Recommendation: Prefer `UNION ALL` if the semantics allow it and duplicates can be post-processed at the application layer.
## Common Use Cases and SQL Examples
### 1) Simple Hierarchy Traversal
```sql
CREATE TABLE tree
(
id int,
parent_id int,
data varchar(100)
) DUPLICATE KEY (id)
DISTRIBUTED BY HASH(id) BUCKETS 1 PROPERTIES ('replication_num' = '1');
INSERT INTO tree VALUES (0, NULL, 'ROOT'), (1, 0, 'Child_1'), (2, 0, 'Child_2'), (3, 1, 'Child_1_1');
WITH RECURSIVE search_tree AS (
SELECT id, parent_id, data
FROM tree t
WHERE t.id = 0
UNION ALL
SELECT t.id, t.parent_id, t.data
FROM tree t, search_tree st
WHERE t.parent_id = st.id
)
SELECT * FROM search_tree ORDER BY id;
```
### 2) Graph Traversal
```sql
CREATE TABLE graph
(
c_from int,
c_to int,
label varchar(100)
) DUPLICATE KEY (c_from) DISTRIBUTED BY HASH(c_from) BUCKETS 1 PROPERTIES 'replication_num' = '1';
INSERT INTO graph VALUES (1, 2, '1 -> 2'), (1, 3, '1 -> 3'), (2, 3, '2 -> 3'), (1, 4, '1 -> 4'), (4, 5, '4 -> 5');
WITH RECURSIVE search_graph AS (
SELECT c_from, c_to, label FROM graph g
UNION ALL
SELECT g.c_from, g.c_to, g.label
FROM graph g, search_graph sg
WHERE g.c_from = sg.c_to
)
SELECT DISTINCT * FROM search_graph ORDER BY c_from, c_to;
```
Note: Using `UNION` performs deduplication in each iteration, resulting in high overhead.
## Limitations of Recursive CTEs
- The top-level operator of the internal query must be UNION(ALL).
- Subqueries in the non-recursive part cannot reference the recursive CTE itself.
- Subqueries in the recursive part can only reference the recursive CTE once.
- If a subquery within the recursive part contains another nested subquery, the nested subquery cannot reference the recursive CTE.
- The data types of the output columns of a recursive CTE are determined by the output of the non-recursive subquery. An error will be thrown if the data types of the recursive and non-recursive sides do not matchmanual casting is required to ensure consistency between the two sides.
- The session variable `cte_max_recursion_depth` limits the maximum number of recursions to prevent infinite loops (default value: 100).
## Common Errors, Causes, and Solutions
### 1. Error: Mismatched number of columns or data types between anchor and recursive members
- **Cause**: The number of columns or their data types in the `SELECT` clauses of the two parts are inconsistent.
- **Solution**: Ensure the number, order, and data types of columns on both sides are consistent. Use `CAST` or explicit column names if necessary.
### 2. Error: Illegal self-reference in the anchor query
- **Cause**: The anchor query is not allowed to reference the CTE itself.

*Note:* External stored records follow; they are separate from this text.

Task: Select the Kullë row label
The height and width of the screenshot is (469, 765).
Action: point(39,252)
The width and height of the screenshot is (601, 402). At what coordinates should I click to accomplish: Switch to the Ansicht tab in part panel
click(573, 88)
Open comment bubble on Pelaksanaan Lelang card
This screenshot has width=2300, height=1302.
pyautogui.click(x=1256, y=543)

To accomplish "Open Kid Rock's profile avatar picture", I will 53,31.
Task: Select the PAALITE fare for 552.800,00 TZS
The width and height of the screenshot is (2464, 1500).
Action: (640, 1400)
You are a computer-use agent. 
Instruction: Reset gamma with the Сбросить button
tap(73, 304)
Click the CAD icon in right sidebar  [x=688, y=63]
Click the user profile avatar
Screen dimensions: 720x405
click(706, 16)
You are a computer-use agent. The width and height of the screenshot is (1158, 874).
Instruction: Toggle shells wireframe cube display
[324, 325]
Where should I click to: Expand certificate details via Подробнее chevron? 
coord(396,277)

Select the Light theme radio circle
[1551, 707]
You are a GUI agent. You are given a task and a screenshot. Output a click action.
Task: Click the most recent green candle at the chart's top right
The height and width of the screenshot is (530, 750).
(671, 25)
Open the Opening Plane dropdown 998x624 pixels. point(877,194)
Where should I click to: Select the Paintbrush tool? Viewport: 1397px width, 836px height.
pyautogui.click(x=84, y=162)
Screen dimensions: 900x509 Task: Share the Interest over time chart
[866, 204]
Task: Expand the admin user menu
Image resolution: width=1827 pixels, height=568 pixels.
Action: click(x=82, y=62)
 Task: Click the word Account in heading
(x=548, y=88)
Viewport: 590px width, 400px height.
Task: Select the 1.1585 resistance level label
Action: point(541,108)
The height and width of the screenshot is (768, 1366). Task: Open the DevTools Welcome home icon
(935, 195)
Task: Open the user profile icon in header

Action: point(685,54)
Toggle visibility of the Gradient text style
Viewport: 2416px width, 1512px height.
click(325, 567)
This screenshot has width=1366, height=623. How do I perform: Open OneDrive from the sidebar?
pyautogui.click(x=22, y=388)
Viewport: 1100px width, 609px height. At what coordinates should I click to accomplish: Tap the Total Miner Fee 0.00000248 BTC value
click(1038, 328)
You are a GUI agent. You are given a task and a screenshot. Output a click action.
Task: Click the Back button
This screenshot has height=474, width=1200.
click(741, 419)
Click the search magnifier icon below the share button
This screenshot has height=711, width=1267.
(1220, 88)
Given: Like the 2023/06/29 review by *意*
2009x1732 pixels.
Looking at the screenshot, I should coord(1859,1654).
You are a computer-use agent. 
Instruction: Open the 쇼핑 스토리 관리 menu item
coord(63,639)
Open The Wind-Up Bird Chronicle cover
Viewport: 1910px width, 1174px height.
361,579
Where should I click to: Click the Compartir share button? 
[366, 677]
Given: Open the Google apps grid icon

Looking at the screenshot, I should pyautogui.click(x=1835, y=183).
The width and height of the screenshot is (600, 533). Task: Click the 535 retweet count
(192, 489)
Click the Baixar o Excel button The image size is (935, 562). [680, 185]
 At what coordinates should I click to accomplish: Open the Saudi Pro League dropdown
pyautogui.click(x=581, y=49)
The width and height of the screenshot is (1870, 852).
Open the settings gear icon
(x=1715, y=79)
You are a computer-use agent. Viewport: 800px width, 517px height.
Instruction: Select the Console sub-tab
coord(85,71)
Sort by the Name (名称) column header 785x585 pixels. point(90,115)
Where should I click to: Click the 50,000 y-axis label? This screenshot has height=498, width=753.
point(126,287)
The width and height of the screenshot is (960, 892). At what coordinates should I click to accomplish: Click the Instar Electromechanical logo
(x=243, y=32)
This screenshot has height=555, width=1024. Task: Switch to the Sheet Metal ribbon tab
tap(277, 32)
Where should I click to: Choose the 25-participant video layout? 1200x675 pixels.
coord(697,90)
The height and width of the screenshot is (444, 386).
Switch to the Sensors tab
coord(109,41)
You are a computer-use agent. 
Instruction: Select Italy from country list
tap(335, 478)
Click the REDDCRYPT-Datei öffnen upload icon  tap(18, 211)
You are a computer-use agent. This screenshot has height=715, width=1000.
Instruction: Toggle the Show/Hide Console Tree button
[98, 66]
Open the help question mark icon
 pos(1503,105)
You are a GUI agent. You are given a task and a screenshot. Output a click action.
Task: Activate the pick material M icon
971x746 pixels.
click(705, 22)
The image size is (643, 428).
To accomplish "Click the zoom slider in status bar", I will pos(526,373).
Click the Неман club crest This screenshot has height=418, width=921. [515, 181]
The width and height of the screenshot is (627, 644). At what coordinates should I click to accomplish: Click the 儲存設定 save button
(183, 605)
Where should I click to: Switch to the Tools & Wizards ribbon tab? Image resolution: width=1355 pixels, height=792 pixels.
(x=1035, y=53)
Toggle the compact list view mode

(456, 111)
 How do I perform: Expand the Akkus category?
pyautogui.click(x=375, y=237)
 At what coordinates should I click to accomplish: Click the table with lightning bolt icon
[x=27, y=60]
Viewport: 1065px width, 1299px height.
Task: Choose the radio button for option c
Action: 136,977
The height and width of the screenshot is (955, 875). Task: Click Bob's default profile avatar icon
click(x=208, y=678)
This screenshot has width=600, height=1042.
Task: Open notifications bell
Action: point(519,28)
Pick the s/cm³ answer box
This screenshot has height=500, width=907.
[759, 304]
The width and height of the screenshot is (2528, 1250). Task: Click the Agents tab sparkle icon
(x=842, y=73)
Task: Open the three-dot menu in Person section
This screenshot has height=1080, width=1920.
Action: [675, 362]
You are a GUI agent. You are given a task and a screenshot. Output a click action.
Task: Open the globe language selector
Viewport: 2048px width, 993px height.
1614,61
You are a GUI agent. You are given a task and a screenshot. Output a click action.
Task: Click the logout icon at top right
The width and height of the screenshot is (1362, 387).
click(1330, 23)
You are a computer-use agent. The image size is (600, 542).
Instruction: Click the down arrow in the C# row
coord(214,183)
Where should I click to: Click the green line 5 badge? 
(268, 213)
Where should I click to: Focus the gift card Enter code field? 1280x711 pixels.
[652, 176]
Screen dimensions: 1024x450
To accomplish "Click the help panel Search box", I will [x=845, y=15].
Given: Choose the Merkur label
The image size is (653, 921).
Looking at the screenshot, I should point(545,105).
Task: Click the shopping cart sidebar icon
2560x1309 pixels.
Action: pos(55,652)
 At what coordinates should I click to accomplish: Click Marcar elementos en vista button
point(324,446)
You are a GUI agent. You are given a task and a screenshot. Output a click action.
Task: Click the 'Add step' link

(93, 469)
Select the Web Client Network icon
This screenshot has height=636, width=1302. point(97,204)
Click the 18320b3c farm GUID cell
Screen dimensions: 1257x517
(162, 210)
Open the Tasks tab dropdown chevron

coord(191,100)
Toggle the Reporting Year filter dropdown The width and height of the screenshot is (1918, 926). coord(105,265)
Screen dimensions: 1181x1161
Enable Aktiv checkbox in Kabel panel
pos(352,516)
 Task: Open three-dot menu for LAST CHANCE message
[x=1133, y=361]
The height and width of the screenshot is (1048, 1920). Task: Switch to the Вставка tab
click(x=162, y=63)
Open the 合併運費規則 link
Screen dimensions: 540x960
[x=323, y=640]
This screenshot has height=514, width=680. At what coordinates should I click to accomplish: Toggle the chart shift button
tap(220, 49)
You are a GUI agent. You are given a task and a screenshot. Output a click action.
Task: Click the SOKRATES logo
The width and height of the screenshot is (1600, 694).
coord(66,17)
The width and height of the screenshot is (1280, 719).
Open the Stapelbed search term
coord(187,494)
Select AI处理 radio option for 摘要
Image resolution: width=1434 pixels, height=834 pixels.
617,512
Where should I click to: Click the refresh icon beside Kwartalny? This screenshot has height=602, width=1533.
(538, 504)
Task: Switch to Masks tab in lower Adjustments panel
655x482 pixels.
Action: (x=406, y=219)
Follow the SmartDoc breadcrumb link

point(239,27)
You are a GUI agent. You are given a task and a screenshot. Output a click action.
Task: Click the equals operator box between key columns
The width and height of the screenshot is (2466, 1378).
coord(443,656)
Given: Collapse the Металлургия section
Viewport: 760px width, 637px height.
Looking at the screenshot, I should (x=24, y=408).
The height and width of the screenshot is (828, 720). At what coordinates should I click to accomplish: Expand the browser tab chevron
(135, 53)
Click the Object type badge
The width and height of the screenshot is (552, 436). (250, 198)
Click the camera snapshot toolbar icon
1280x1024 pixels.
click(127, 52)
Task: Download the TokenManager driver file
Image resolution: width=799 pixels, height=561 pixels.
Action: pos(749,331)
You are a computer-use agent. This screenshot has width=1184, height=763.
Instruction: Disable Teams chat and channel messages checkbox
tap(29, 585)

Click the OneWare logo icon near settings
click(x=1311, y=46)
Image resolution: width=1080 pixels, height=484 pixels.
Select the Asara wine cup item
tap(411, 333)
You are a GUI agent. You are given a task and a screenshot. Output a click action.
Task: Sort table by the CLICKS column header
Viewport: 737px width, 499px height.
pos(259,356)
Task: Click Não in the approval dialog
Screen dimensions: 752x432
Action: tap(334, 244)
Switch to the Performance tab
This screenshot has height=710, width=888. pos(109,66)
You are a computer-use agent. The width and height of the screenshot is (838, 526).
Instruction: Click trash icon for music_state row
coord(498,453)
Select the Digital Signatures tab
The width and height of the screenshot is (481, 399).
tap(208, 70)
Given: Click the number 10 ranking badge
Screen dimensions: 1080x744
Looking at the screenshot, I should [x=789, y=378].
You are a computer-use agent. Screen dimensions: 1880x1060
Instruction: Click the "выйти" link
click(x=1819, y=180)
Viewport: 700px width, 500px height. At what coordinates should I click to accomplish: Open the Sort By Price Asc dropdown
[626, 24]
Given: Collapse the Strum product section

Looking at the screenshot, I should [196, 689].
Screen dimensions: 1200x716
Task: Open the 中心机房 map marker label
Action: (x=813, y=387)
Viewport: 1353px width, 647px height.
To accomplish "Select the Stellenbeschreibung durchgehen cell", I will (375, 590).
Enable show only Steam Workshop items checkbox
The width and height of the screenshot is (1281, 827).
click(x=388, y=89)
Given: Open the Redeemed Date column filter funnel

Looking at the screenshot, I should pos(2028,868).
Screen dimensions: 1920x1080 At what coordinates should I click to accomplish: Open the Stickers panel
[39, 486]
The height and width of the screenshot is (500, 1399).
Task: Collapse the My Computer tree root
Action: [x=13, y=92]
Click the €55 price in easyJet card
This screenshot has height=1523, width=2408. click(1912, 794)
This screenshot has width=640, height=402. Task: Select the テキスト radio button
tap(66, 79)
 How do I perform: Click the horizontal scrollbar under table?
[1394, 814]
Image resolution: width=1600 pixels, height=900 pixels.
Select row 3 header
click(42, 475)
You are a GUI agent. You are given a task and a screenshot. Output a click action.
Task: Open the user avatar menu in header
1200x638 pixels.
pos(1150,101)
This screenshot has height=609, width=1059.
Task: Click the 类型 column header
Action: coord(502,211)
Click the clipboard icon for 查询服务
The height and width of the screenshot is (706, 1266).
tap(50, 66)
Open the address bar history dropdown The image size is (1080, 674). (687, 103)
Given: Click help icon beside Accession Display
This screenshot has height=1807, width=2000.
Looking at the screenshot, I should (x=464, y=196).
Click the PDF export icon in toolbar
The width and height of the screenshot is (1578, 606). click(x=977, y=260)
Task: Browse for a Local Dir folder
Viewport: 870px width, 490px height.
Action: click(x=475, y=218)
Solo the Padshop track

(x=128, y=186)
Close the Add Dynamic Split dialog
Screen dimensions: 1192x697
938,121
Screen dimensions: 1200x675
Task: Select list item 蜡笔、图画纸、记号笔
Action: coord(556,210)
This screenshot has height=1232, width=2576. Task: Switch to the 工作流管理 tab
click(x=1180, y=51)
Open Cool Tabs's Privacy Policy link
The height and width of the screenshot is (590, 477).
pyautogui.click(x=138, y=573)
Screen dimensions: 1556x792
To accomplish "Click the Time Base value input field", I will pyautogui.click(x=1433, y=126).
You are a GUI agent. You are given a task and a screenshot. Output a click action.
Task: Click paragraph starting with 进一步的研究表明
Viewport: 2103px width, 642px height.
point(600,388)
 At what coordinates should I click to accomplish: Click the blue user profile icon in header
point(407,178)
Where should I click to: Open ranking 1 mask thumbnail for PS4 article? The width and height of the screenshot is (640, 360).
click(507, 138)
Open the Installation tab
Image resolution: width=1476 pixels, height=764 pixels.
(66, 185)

- **Solution**: Reference the CTE only in the recursive member; check the syntax/parse tree.
### 3. Error: Infinite recursion / Exceeded maximum recursion depth
- **Cause**: The recursion lacks a convergence condition or the convergence condition is incorrectly configured.
- **Solution**: Add a `WHERE` filter, adjust the system's maximum recursion depth, or correct the query logic if infinite recursion is inherent to the logic.